## Exercise brief
Could you continue the passage on Obama's post-partisan agenda and the efforts to ease political polarization, starting after its final sentence rather than with the listing that follows it?

Writing about the fate of the president’s post-partisan agenda in the New Yorker, Ryan Lizza cited research on the extremely limited impact that presidential rhetoric has historically had. Obama has called for compromise and consensus-building on many occasions over the last three years, including during the health care reform discussions and during his negotiations with John Boehner over the debt ceiling. Those appeals have contributed to a number of concrete legislative results, but they have probably also contributed to the heightened oppositionalism of the Tea Party Republicans. While it was this atmosphere that Obama promised to change, the extent of the problem requires long-term, systemic efforts, not quick fixes.
A number of initiatives—some originating with the administration, some not—offer a vision of a longer-term transformation. Last June NEH chairman and former Republican congressman Jim Leach completed a nineteen-month “Civility Tour” of all fifty states to promote better public dialogue. This month the National Task Force on Civic Learning and Democratic Engagement, on commission from the Department of Education, released “A Crucible Moment: College Learning and Democracy’s Future.” The report calls on institutions of higher education to promote “capacities to engage diverse perspectives and people” and build more robust institutions of democratic civic engagement. Meanwhile the group No Labels has encouraged people to eschew party labels and promoted a set of Congressional reforms designed to fix the processes that have contributed to polarization and paralysis.

## Information provided
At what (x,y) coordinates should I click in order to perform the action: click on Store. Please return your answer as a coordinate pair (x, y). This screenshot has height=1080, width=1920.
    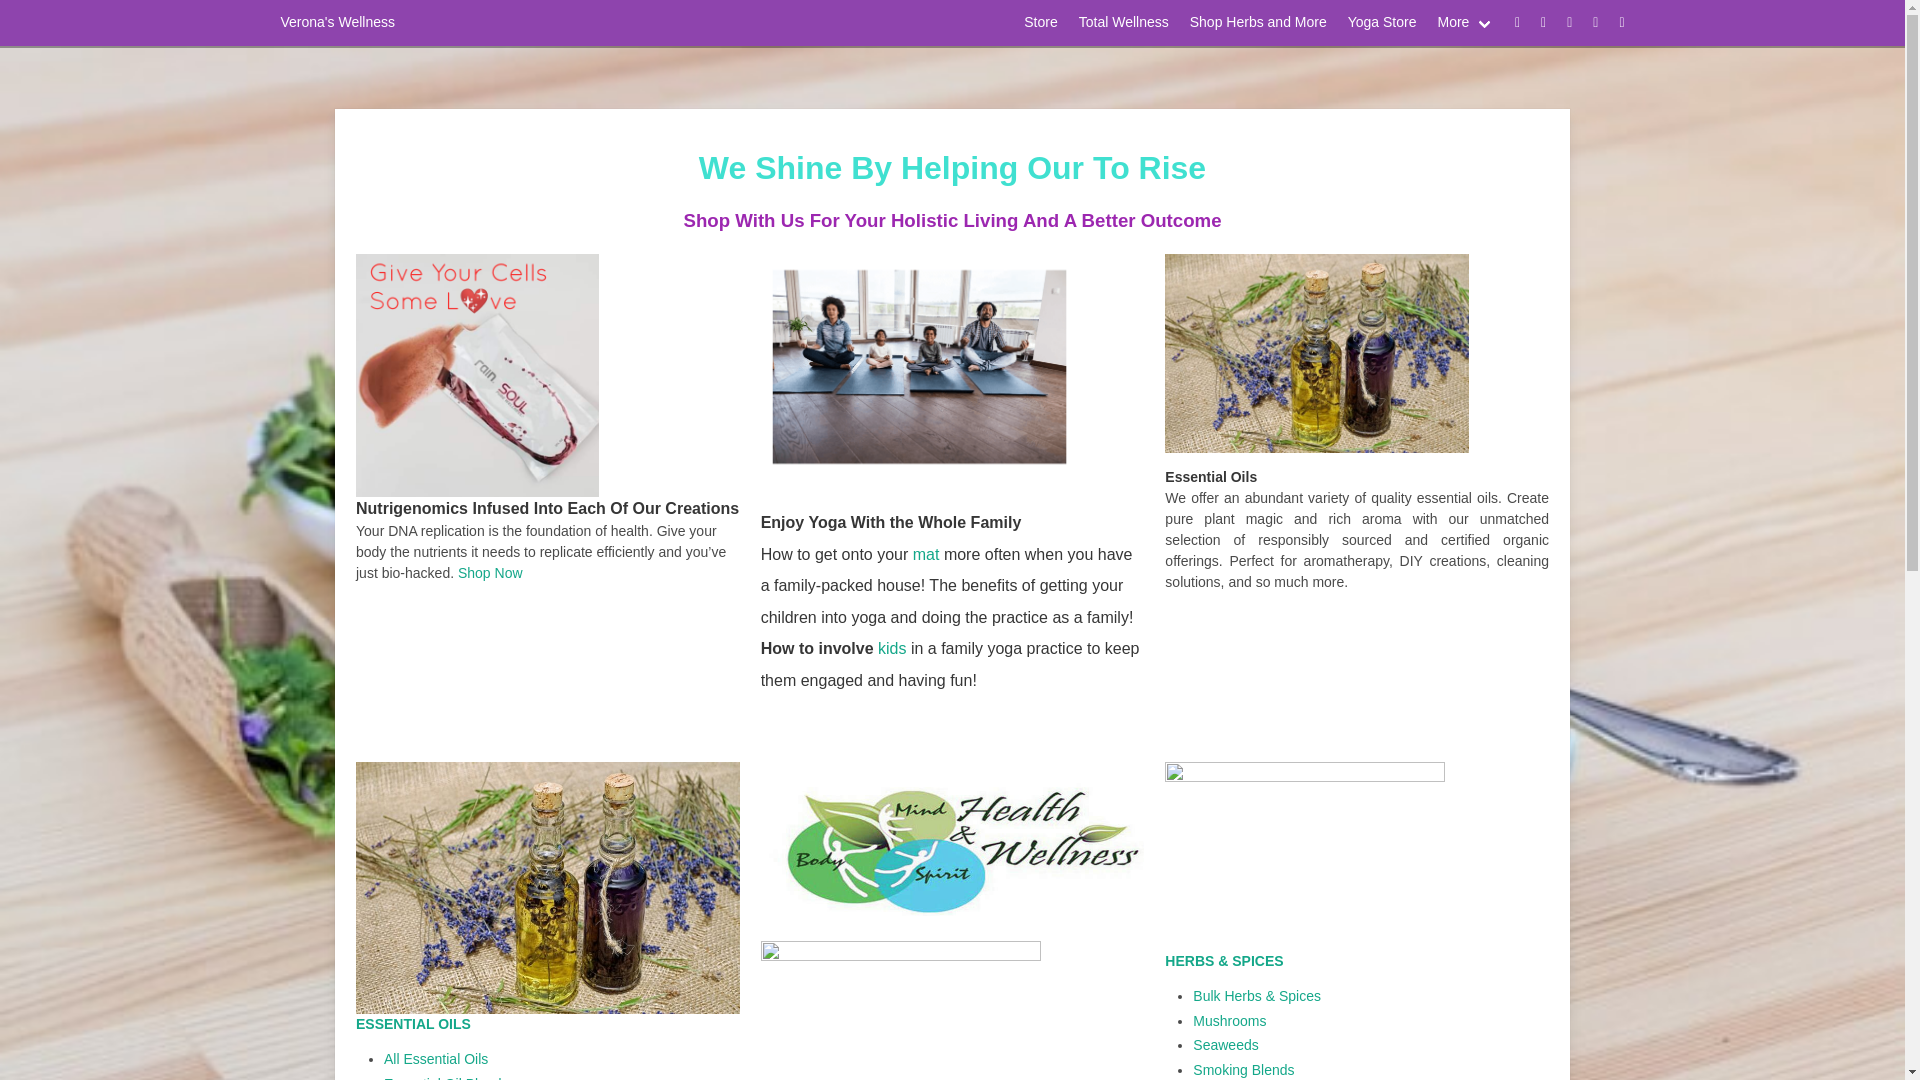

## Answer to this exercise
At the conclusion of his State of the Union address, President Obama returned to his opening military imagery, this time in connection with the flag given him by the SEAL Team that killed Bin Laden. The names of the team are written on the flag, and the president noted that “some may be Democrats. Some may be Republicans. But that doesn’t matter.” What matters, he went on to say, is that they were able to work together, to have each other’s backs, and he called on Congress and the nation to do the same. It is a reflection of our moment—sad, perhaps, but real—that American culture has become so saturated with conflict that our Nobel Peace Prize-winning president turns to the military institutions designed to engage in conflict as our best examples of teamwork and cooperation.
Sandra M. Gustafson teaches at the University of Notre Dame, where she is a member of the English department and a faculty fellow at the Joan B. Kroc Institute for International Peace Studies. Her book Imagining Deliberative Democracy in the Early American Republic was published by the University of Chicago Press in 2011.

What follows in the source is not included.